### Text extract

___

Dave Wysochanski [Wed, 24 Feb 2010 18:15:05 +0000 (18:15 +0000)]
Refactor _vgchange_tag() to vg_change_tag() library function.
Pull out common code to be called from tools as well as lvm2app.
Leave archive() at tool level so we can use from vgcreate
as well as vgchange. Should be no functional change.
- add stack macro in vgchange
Signed-off-by: Dave Wysochanski <dwysocha@redhat.com>
Mike Snitzer [Wed, 17 Feb 2010 22:59:46 +0000 (22:59 +0000)]
Refactor snapshot-merge deptree and device removal to support info-by-uuid
Add a merging snapshot to the deptree, using the "error" target, rather
than avoid adding it entirely. This allows proper cleanup of the -cow
device without having to rename the -cow to use the origin's name as a
prefix.
Move the preloading of the origin LV, after a merge, from
lv_remove_single() to vg_remove_snapshot(). Having vg_remove_snapshot()
preload the origin allows the -cow device to be released so that it can
be removed via deactivate_lv(). lv_remove_single()'s deactivate_lv()
reliably removes the -cow device because the associated snapshot LV,
that is to be removed when a snapshot-merge completes, is always added
to the deptree (and kernel -- via "error" target).
Now when the snapshot LV is removed both the -cow and -real devices
get removed using uuid rather than device name. This paves the way
for us to switch over to info-by-uuid queries.
Peter Rajnoha [Mon, 15 Feb 2010 16:38:22 +0000 (16:38 +0000)]
Remove hard-coded rule to skip _mimage devices in 11-dm-lvm.rules.
There's a tiny period of time when the _mimage device is visible during
downconversion from mirror to linear. Since it is visible, we need to
create the symlinks, otherwise warning messages will be issued about udev
not creating those symlinks. We have to rely on udev flags completely.
Peter Rajnoha [Mon, 15 Feb 2010 16:21:33 +0000 (16:21 +0000)]
Several changes in dmsetup and libdevmapper:
- add DM_UDEV_DISABLE_LIBRARY_FALLBACK udev flag to rely on udev only
- export dm_udev_create_cookie function to create new cookies on demand
- add --udevcookie, udevcreatecookie and udevreleasecookie for dmsetup
(to support "udev transactions" where one cookie value can be used for
several dmsetup calls)

___

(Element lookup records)
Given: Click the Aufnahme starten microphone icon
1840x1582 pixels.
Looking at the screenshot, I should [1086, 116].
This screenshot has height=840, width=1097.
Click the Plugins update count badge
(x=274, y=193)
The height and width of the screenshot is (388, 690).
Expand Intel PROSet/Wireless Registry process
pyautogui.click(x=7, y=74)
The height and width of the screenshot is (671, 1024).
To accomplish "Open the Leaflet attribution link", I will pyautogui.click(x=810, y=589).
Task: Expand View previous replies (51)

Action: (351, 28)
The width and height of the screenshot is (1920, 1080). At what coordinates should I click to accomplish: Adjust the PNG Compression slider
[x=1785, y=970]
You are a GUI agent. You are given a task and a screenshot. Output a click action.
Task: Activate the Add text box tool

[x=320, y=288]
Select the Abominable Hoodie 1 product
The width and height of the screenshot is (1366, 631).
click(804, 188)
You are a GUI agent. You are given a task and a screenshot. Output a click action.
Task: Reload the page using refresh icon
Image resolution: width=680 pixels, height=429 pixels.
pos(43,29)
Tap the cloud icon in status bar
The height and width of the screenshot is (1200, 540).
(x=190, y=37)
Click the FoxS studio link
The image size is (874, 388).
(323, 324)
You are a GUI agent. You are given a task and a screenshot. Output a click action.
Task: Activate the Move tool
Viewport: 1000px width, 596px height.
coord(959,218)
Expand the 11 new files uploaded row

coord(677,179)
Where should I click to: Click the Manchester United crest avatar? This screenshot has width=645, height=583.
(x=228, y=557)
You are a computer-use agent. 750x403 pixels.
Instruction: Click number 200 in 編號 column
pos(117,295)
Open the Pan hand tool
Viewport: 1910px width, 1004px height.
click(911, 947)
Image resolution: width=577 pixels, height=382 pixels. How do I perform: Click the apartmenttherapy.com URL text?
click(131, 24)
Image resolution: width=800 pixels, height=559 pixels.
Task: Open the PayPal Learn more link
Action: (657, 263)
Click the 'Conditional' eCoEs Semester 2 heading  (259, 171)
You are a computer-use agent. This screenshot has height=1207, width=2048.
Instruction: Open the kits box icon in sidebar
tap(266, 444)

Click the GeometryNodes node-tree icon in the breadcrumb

___

### Directions
**1.** Answer these questions using the commit log:
(a) Which target is used to add a merging snapshot to the deptree?
(b) What is the name of the file the hard-coded rule to skip _mimage devices was removed from?
(c) What is the new name of the library function that _vgchange_tag() was turned into?
**2.** Write out the part of the commit log from "Leave archive() at" to "vg_remove_snapshot(). Having vg_remove_snapshot()" word for word.
**3.** Keep writing the commit log, starting right after its last line.

### Results of the tasks
**1.**
(a) The "error" target.
(b) 11-dm-lvm.rules.
(c) vg_change_tag().

**2.**
Leave archive() at tool level so we can use from vgcreate
as well as vgchange. Should be no functional change.
- add stack macro in vgchange
Signed-off-by: Dave Wysochanski <dwysocha@redhat.com>
Mike Snitzer [Wed, 17 Feb 2010 22:59:46 +0000 (22:59 +0000)]
Refactor snapshot-merge deptree and device removal to support info-by-uuid
Add a merging snapshot to the deptree, using the "error" target, rather
than avoid adding it entirely. This allows proper cleanup of the -cow
device without having to rename the -cow to use the origin's name as a
prefix.
Move the preloading of the origin LV, after a merge, from
lv_remove_single() to vg_remove_snapshot(). Having vg_remove_snapshot()

**3.**
- don't use DM_UDEV_DISABLE_CHECKING env. var. anymore and set the state
automatically (based on udev and libdevmapper dev path comparison)
Dave Wysochanski [Sun, 14 Feb 2010 03:21:06 +0000 (03:21 +0000)]
Fix off by 512 sizes for lvm2app.
Internally we store sizes in sectors, but lvm2app exports sizes
in bytes. We could get fancier and allow units configuration but
this fix should do for now.
Fixes rhbz561422.
Signed-off-by: Dave Wysochanski <dwysocha@redhat.com>
Mike Snitzer [Wed, 10 Feb 2010 14:38:24 +0000 (14:38 +0000)]
Add 'fail_if_percent_unsupported' arg to _percent() and _percent_run().
We unfortunately don't yet _know_, in dev_manager_snapshot_percent(), if
a snapshot-merge target is active (activation is deferred if dev is
open); so we can't short-circuit origin devices based purely on existing
LVM LV attributes.
Set 'fail_if_percent_unsupported' in dev_manager_snapshot_percent() for
a merging origin LV, otherwise passing unsupported LV types to _percent
will lead to a default successful return with percent_range as
PERCENT_100.
For a merging origin, PERCENT_100 will result in a polldaemon that runs
infinitely (because completion is PERCENT_0).
Mike Snitzer [Mon, 8 Feb 2010 23:28:06 +0000 (23:28 +0000)]
Remove false "failed to find tree node for <lv>" error from _cached_info().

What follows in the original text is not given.